Saved data entries
<<<<

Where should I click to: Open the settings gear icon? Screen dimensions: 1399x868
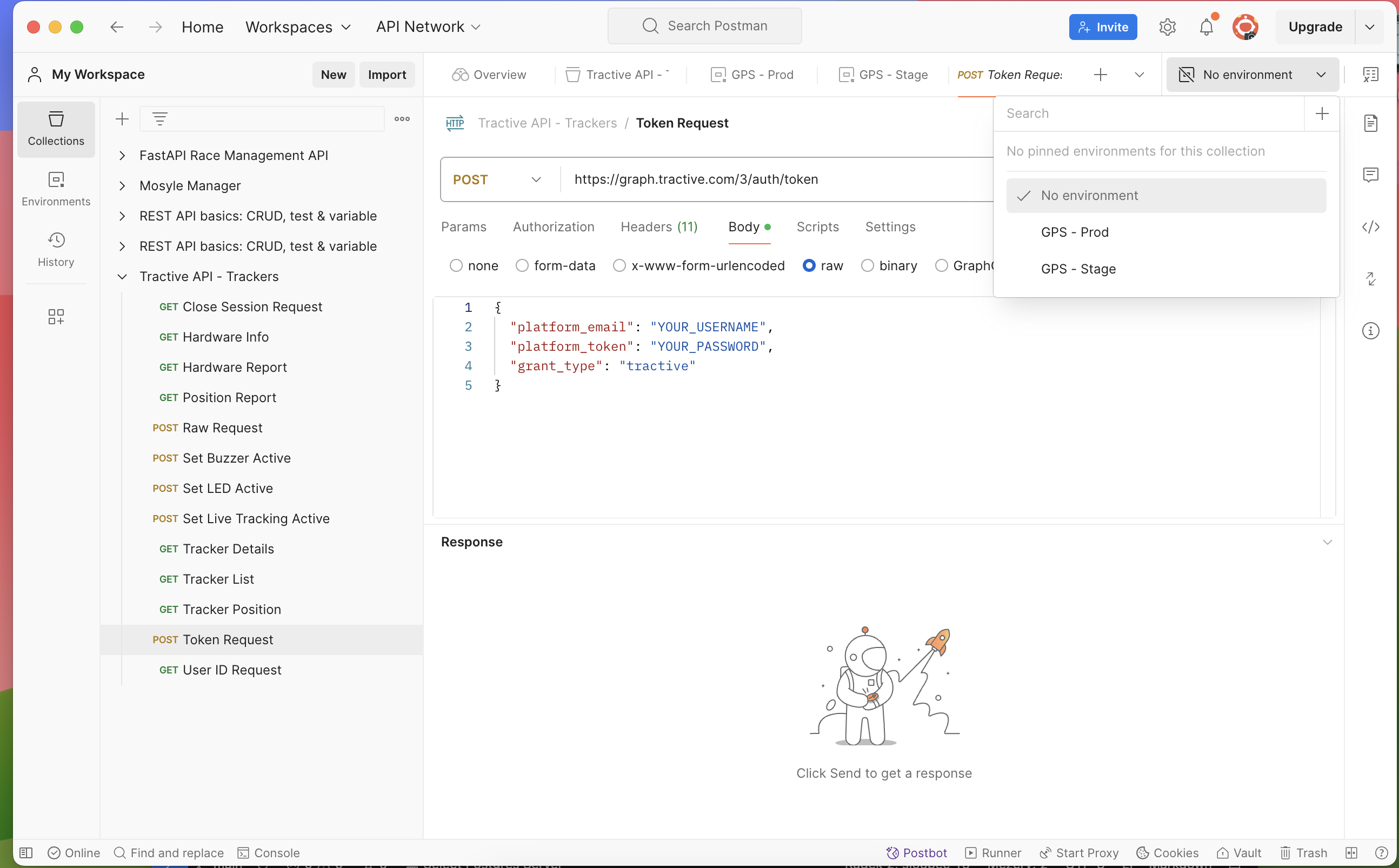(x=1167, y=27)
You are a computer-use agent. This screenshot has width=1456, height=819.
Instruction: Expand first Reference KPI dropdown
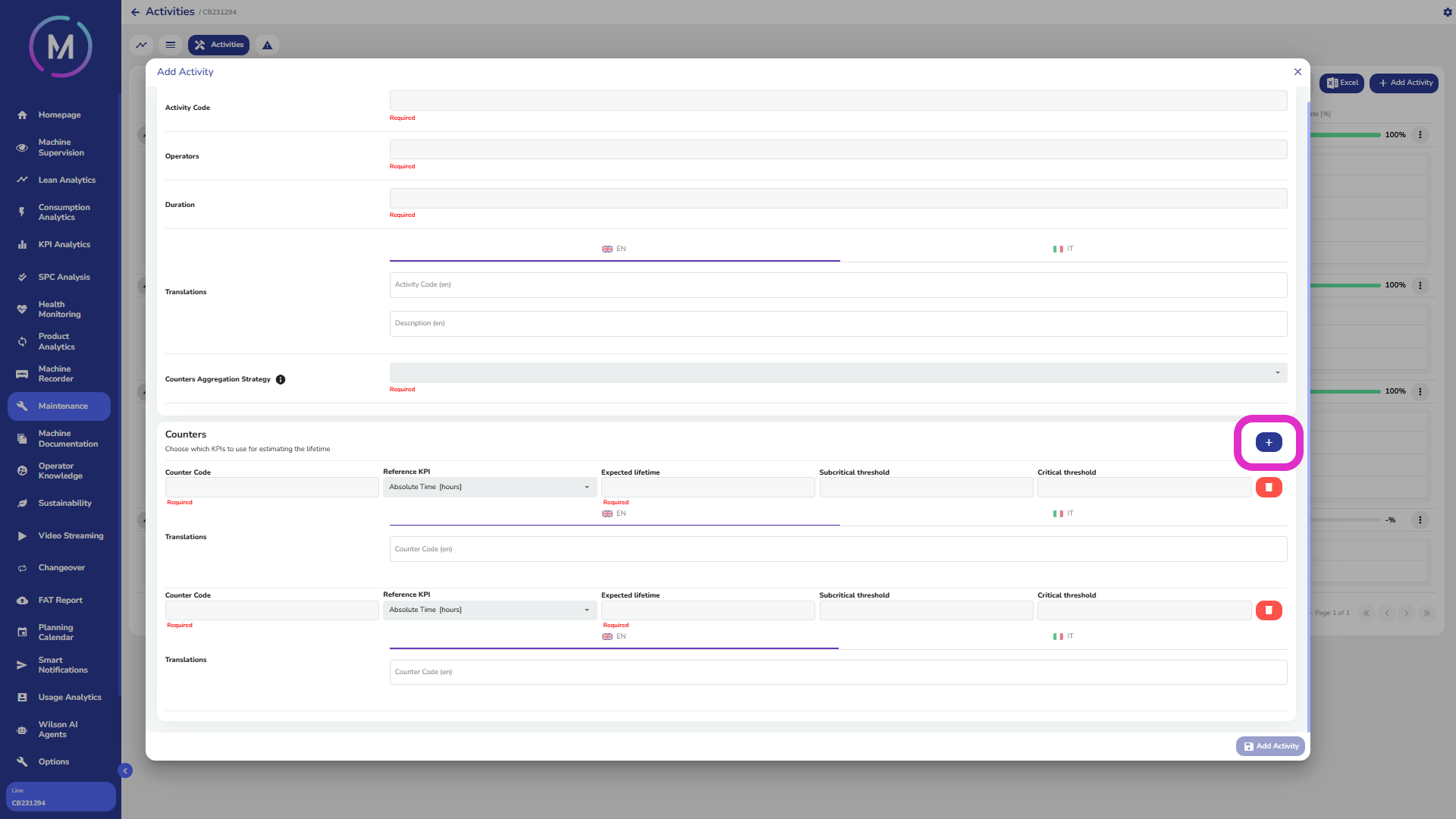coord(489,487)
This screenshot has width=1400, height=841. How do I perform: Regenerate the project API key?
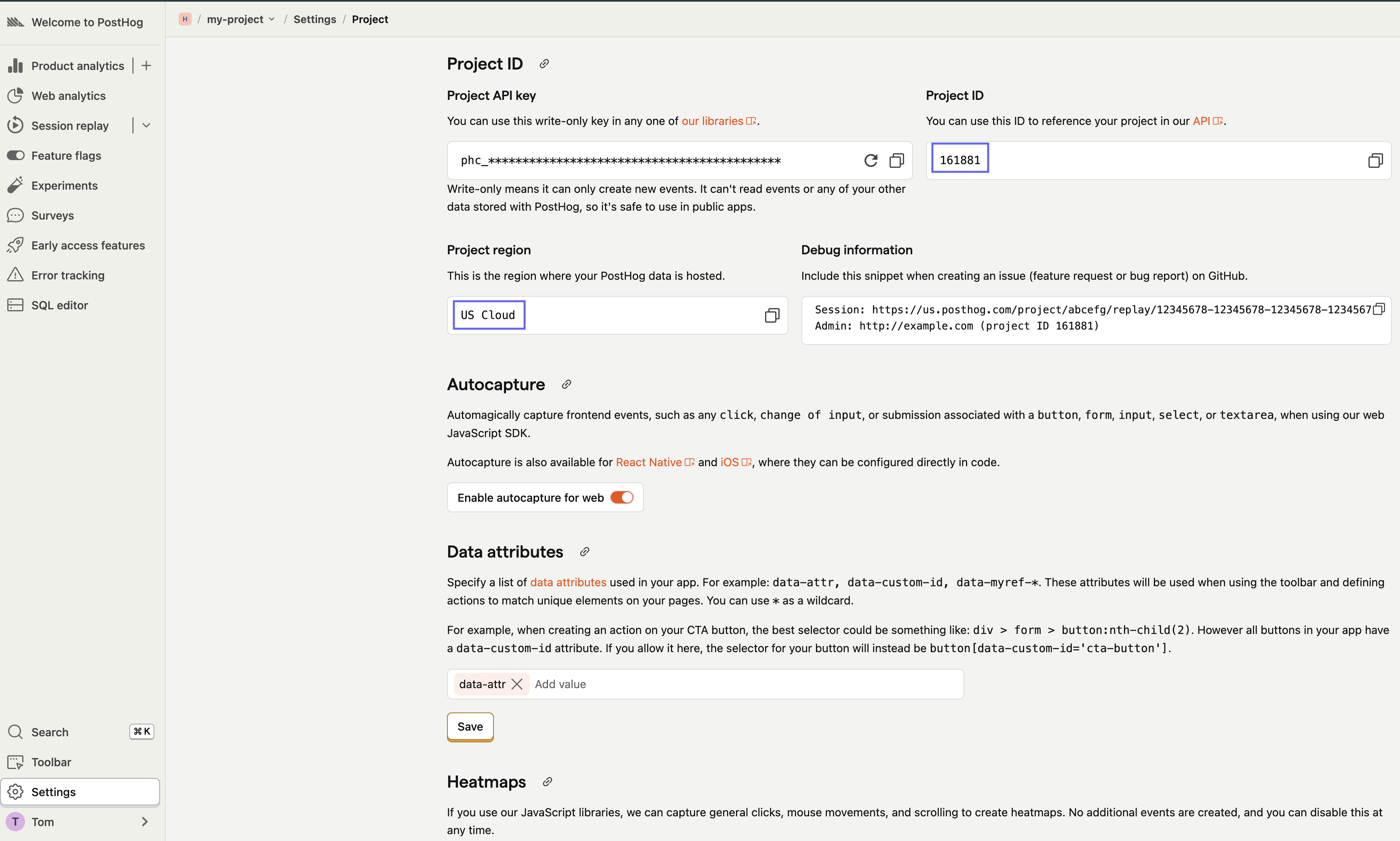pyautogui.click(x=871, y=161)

>>>>

### TASK
Repeat the records exactly but leave out the images.

### ANSWER BELOW
Where should I click to: Open the settings gear icon? Screen dimensions: 1399x868
(x=1167, y=27)
You are a computer-use agent. This screenshot has width=1456, height=819.
Instruction: Expand first Reference KPI dropdown
coord(489,487)
This screenshot has width=1400, height=841. How do I perform: Regenerate the project API key?
pyautogui.click(x=871, y=161)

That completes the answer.